• Dataset records:
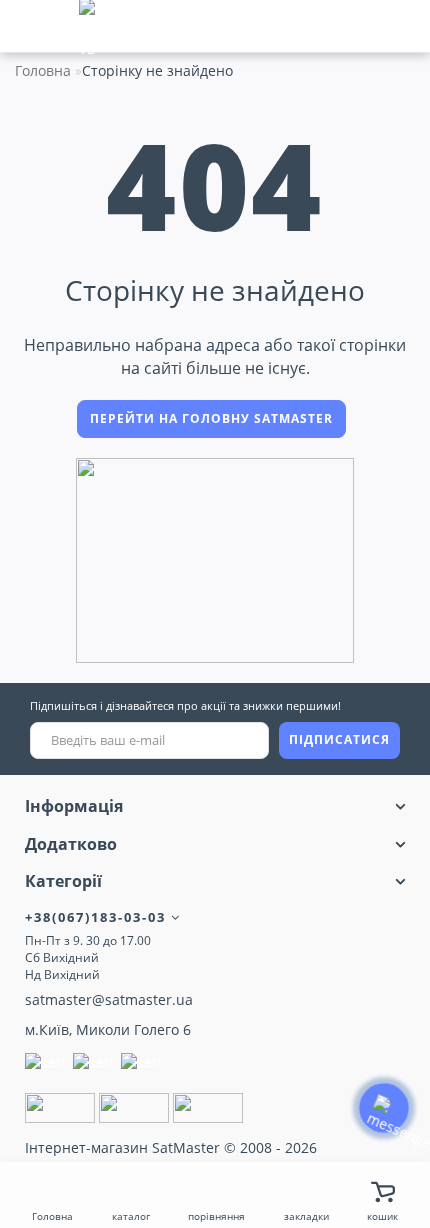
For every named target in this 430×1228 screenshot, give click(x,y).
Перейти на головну (211, 418)
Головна (43, 70)
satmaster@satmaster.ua (109, 999)
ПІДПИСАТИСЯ (339, 739)
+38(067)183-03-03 (98, 917)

• Problem statement:
It would help to have the listing above repeated exactly, with all images removed.

• Task result:
For every named target in this 430×1228 screenshot, give click(x,y).
Перейти на головну (211, 418)
Головна (43, 70)
satmaster@satmaster.ua (109, 999)
ПІДПИСАТИСЯ (339, 739)
+38(067)183-03-03 (98, 917)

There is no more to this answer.